Saturday, November 28, 2009

Romania and powerlessness

I'm in Bucharest for a few weeks because of the Tuck Global Consultancy. I was really excited for the trip mostly because I've never been to a former communist country before and I'm fascinated by the cultural battle that is waged between the old centrally planned and largely bland architecture/television/movies and the newer market types. Preparing for the trip I watched a few Romanian films to try to see what kind of art the country creates.

The most overwhelming feeling I got from the films was a profound sense of powerlessness and frustration. The Death of Mr. Lazarescu brings this powerless home in the overburdened and overwhelmed health care provided by the state. Watching the plot unfold, you realize there is no quick fix to the devastation done to this country over during their 44 years under communist rule. I felt the same thing when I was watching 12:08 East of Bucharest, a film which discusses whether or not citizens of a small city on the outskirts of the capital participated in the 1989 revolution. It seems that the film's characters are desperate to have participated because it will mark some sense of control in the matter. We are given the overwhelming indication that no such revolution took place in the town. Lastly, Childern Undergroud is a profound movie detailing the absolute hopelessness of the homeless child population in the city. Often blissfully unaware of the absurdity of their existence, the children in the film are as young as eight. The culprit is once again found to be the devastation left by the communists.

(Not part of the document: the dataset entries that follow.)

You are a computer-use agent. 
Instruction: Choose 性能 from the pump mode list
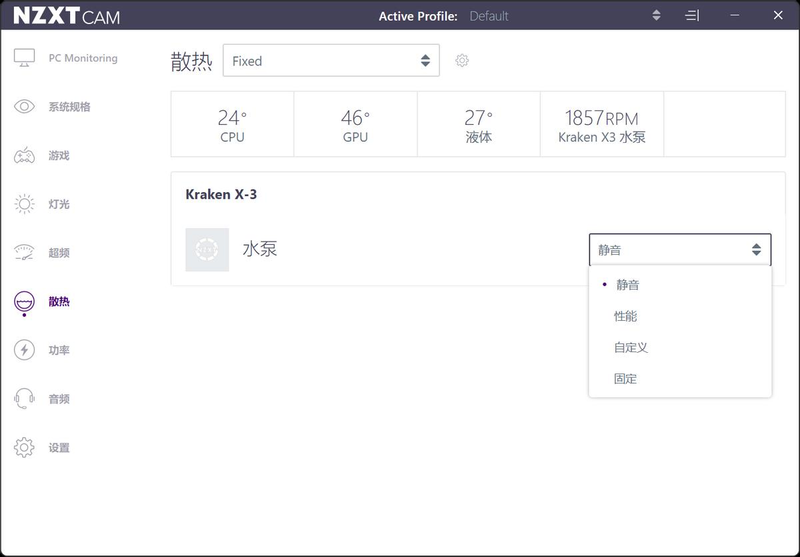pos(626,316)
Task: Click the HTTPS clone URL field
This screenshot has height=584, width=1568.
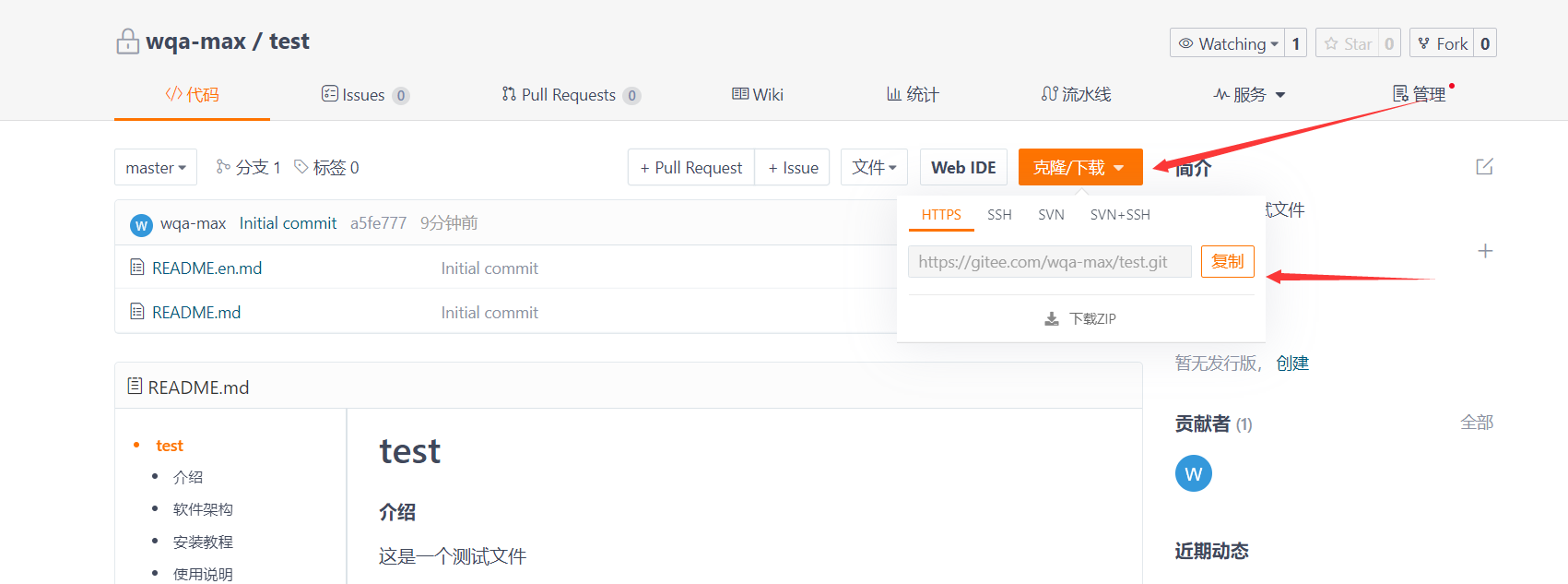Action: [x=1049, y=262]
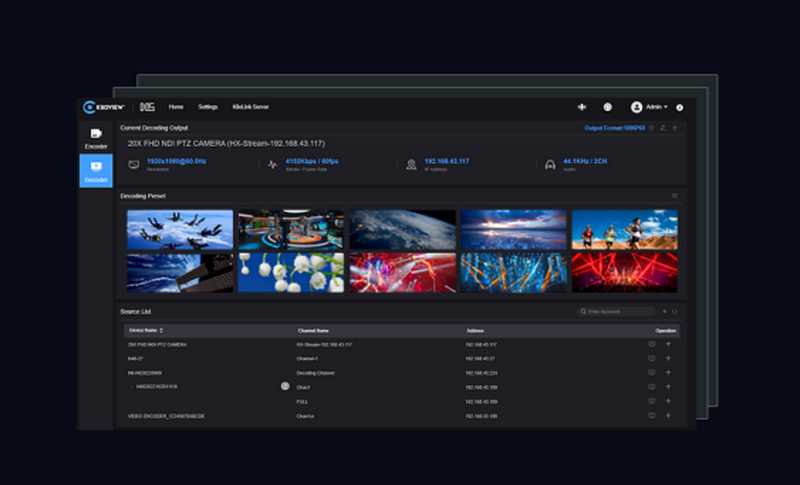
Task: Click the add icon beside source search
Action: pyautogui.click(x=665, y=312)
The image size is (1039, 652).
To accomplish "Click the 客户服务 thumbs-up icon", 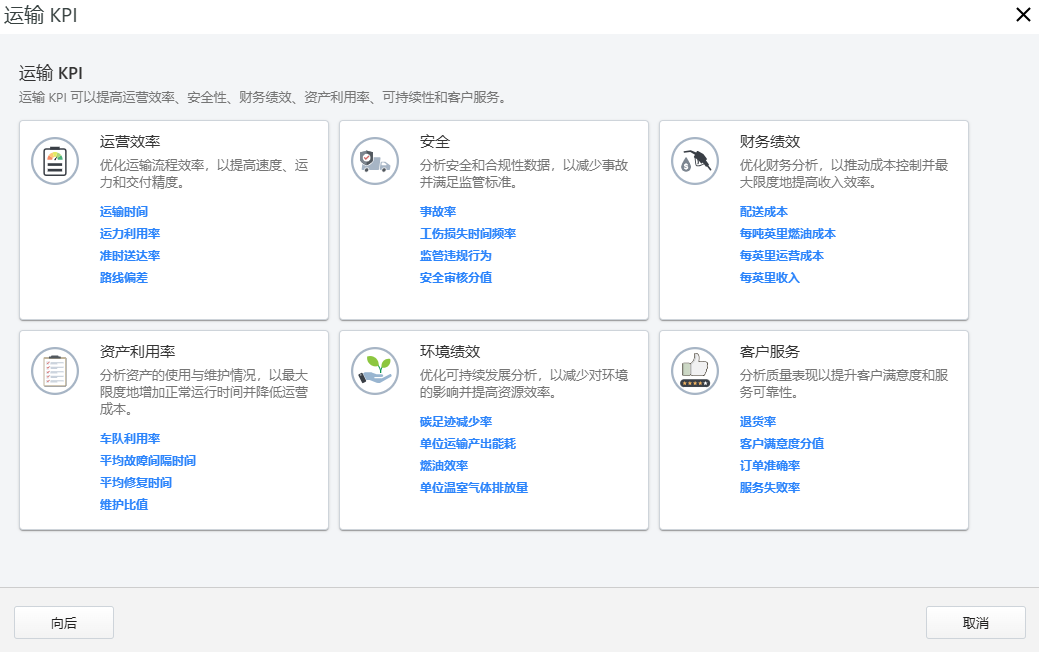I will (x=694, y=370).
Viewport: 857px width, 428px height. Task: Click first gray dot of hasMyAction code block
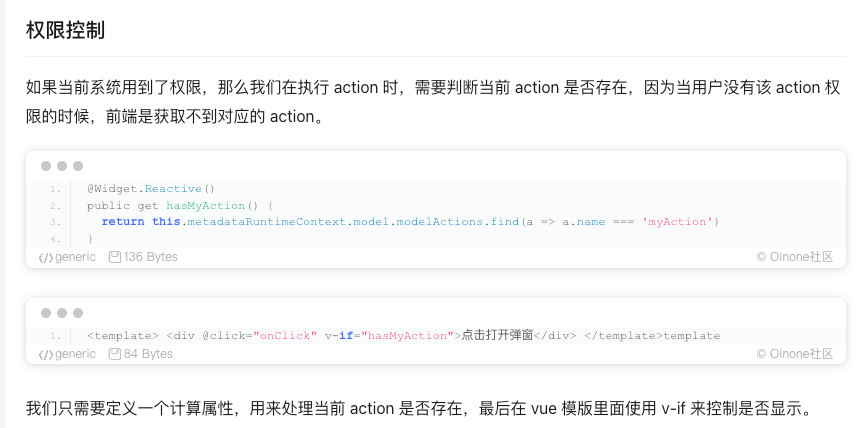tap(46, 166)
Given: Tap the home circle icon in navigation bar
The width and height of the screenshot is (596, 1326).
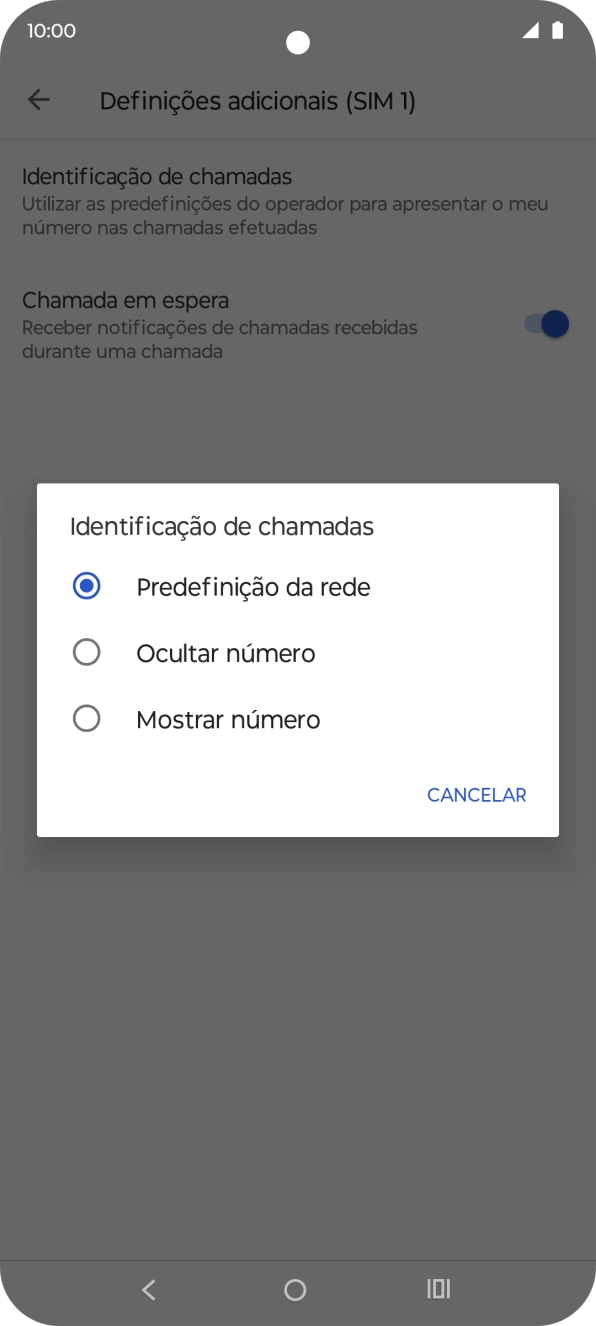Looking at the screenshot, I should click(x=295, y=1289).
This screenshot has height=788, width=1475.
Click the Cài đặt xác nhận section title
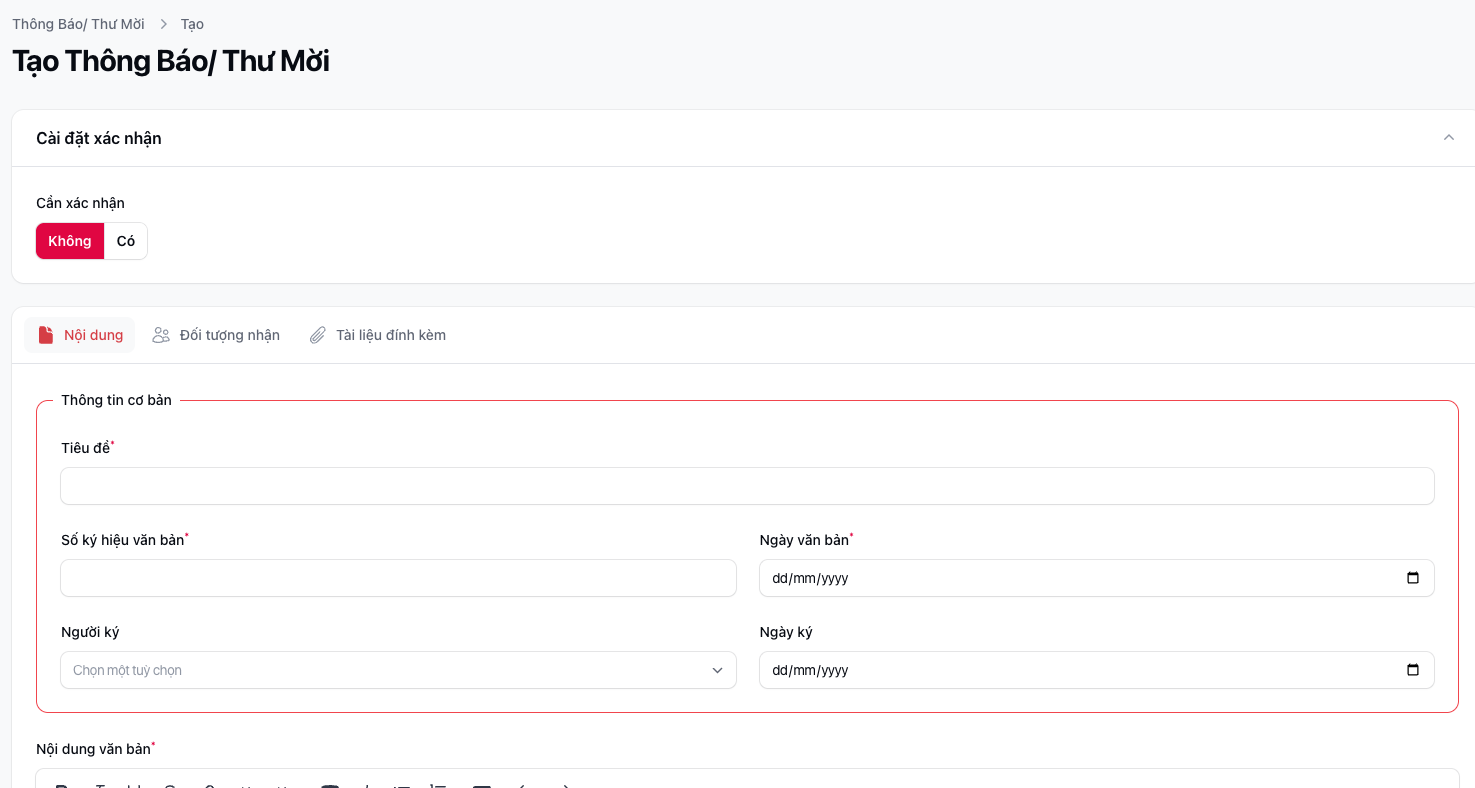(99, 138)
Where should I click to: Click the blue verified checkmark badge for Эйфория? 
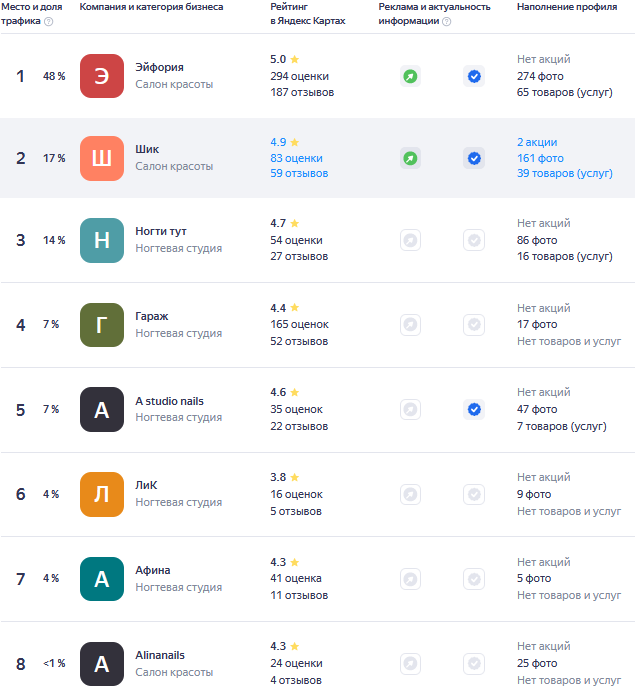point(474,76)
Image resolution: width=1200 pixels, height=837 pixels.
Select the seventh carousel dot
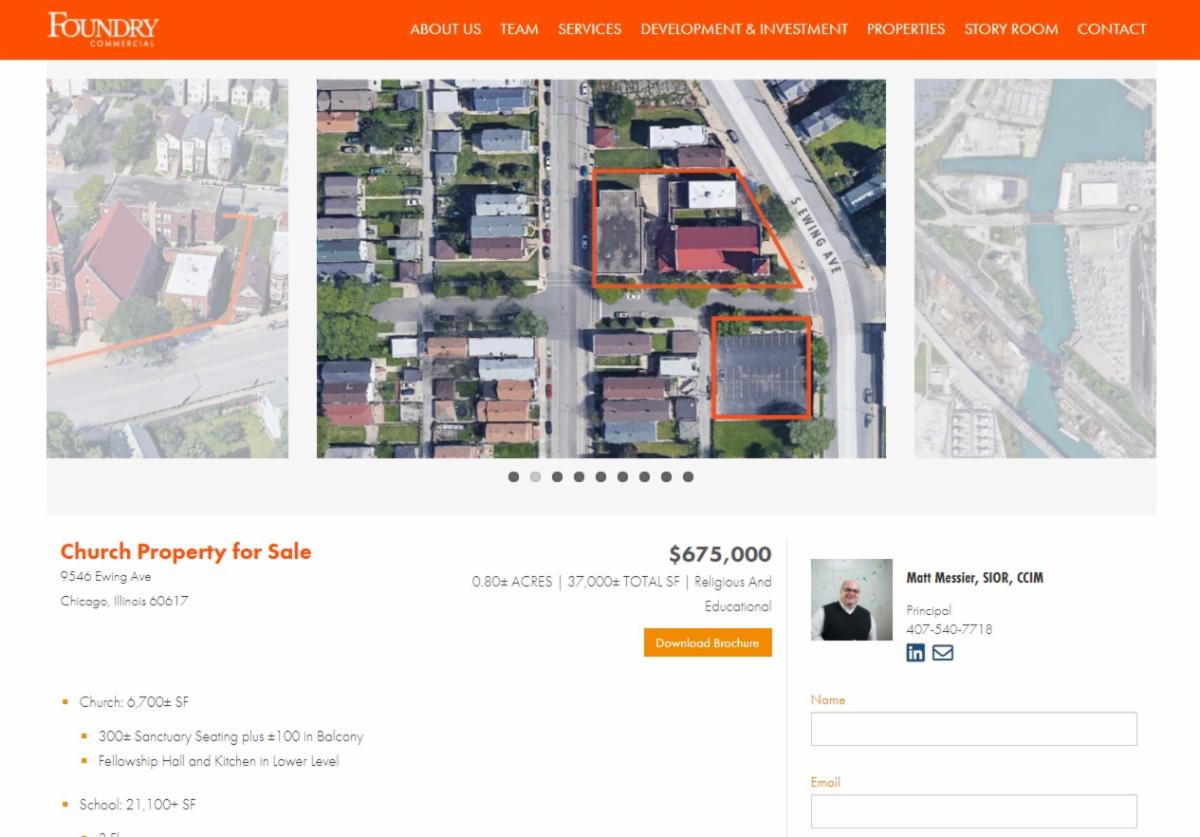645,477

All of the films were wonderful, and the artistic quality gave shape to the sense of Romania's uniqueness as an island of Latin in a sea of Slavic. I wonder if Romania will be able to channel this uniqueness into the sort of energy we've seen out of the other recent admits into the EU. I'm confident that something along these lines will happen, and I think it will be fun to watch over the next decade.

39 comments:

  1. Great post. Although born and raised in the US, living in Russia for two years has given me a similar perspective. Great to hear the Tuck global consultancy takes you to such countries. I too hope to get involved at that level in that program if given the opportunity. Thanks for sharing!